Knee Joint Example
Using the OpenSim GUI, one can select the parent and child joint frames of a joint and modify their values to see how the joint's definition changes.
A simple and illustrative example is the knee joint on the RCNL Model. For this example, we can use the RCNL Model found in the RCNLModel directory of nmsm-examples.
- Load the RCNL Model in the OpenSim GUI.
- Locate the knee_r joint in the left menu.
- Uncollapse the joint to show its parent and child frames.
- Select the child frame.
- In the bottom left menu, double click the rotational joint parameters to modify the first value (X rotation) value.
Notice how the knee adduction angle changes?
Next, modify the third value in the child frame's translational joint parameter (Z translation).

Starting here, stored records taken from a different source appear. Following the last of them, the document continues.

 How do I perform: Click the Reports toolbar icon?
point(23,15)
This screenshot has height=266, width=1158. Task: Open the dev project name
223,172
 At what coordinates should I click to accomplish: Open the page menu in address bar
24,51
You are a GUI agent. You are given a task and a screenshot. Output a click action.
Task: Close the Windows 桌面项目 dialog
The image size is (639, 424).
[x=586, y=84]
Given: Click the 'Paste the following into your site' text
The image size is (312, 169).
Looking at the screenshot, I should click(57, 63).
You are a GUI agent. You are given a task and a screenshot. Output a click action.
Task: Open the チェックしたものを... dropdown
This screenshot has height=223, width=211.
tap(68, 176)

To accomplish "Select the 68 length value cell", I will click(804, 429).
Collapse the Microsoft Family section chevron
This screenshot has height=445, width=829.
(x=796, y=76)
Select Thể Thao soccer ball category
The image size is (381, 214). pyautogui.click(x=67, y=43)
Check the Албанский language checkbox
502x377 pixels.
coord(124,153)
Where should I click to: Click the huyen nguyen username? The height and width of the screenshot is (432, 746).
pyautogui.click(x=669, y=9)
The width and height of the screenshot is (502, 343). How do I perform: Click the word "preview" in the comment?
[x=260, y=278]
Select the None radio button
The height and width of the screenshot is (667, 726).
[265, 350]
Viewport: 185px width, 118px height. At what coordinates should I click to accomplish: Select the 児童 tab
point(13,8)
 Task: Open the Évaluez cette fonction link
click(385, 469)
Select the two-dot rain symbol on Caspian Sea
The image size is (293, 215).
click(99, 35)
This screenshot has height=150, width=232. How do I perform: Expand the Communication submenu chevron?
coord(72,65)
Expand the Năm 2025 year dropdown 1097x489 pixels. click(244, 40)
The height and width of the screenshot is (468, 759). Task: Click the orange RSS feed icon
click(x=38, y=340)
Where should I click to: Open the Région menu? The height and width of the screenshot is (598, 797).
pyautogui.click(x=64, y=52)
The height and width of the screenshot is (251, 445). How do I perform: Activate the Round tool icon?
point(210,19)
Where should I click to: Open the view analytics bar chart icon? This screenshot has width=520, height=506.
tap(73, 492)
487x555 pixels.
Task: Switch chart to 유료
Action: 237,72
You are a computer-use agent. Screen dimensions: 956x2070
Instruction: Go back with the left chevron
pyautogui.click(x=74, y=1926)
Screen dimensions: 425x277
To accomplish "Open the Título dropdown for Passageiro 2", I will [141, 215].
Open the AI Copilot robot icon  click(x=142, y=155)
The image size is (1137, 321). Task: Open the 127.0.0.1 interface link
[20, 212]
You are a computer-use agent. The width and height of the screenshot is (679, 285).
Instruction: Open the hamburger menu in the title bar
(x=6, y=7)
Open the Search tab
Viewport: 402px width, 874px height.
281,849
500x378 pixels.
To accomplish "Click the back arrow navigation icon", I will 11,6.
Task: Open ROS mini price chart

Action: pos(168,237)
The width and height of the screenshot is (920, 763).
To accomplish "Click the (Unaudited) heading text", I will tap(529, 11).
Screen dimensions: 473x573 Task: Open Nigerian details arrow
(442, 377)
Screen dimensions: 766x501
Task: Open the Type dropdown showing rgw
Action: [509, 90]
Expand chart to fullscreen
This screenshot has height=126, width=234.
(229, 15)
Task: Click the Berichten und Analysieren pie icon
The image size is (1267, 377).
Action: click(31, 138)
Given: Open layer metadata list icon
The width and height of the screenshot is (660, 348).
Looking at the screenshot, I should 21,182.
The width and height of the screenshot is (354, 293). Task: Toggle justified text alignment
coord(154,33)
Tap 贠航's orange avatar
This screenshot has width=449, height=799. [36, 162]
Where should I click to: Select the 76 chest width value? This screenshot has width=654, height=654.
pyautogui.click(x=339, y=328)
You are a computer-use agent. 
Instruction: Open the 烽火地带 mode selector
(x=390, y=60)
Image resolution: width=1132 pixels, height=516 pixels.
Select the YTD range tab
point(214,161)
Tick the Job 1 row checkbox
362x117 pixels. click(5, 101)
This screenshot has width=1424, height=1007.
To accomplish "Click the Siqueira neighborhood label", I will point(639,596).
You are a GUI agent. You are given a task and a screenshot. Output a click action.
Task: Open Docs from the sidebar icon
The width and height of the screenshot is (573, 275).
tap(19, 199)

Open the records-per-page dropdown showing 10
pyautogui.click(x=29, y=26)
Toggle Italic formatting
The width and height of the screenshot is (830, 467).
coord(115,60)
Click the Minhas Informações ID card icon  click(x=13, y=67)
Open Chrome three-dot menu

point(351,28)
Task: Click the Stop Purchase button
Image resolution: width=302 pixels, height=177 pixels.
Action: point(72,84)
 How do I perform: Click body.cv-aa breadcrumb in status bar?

Did the tibia shift laterally away from the femur?
Example Takeaways
The first modification, knee adduction angle, modified a joint parameter that varies between subjects and contributes to inverse kinematics marker distance errors and the quality of other computations. The second modification may also improve inverse kinematics marker distance errors, but through non-anatomical modeling. Modifying the Z translation of the knee joint should be excluded because it could cause JMP change joint parameters that no longer describe the joint in a physically possible way.
Modifying Joint Parameters Along Coordinate Axes
Another concern for selecting joint parameters is selecting parameters that rotate along a free coordinate in the model. Modifying the above example's knee_r parent frame Z rotation value will have no effect on the resulting JMP results because the model can change its coordinates to find the exact same inverse kinematics results regardless of the joint parameter value. Adding these joint parameters to the optimization will cause the tool to run slower and could cloud the ability of the optimizer to find a global minimum.
Modifying Joint Parameters Without Sufficient Range of Motion
Some joint parameters cannot be accurately or sufficiently optimized if the range of motion of the joint of interest is not sufficiently large during the trial used for JMP. A good illustration of this is the parent X translation of the hip during a gait trial. Since the hip does not adduct sufficiently during gait, finding an accurate position of the hip joint along the X axis is not feasible. An estimation will be made, but there is low confidence in the result if the range of motion of the joint is less than ~25 degrees.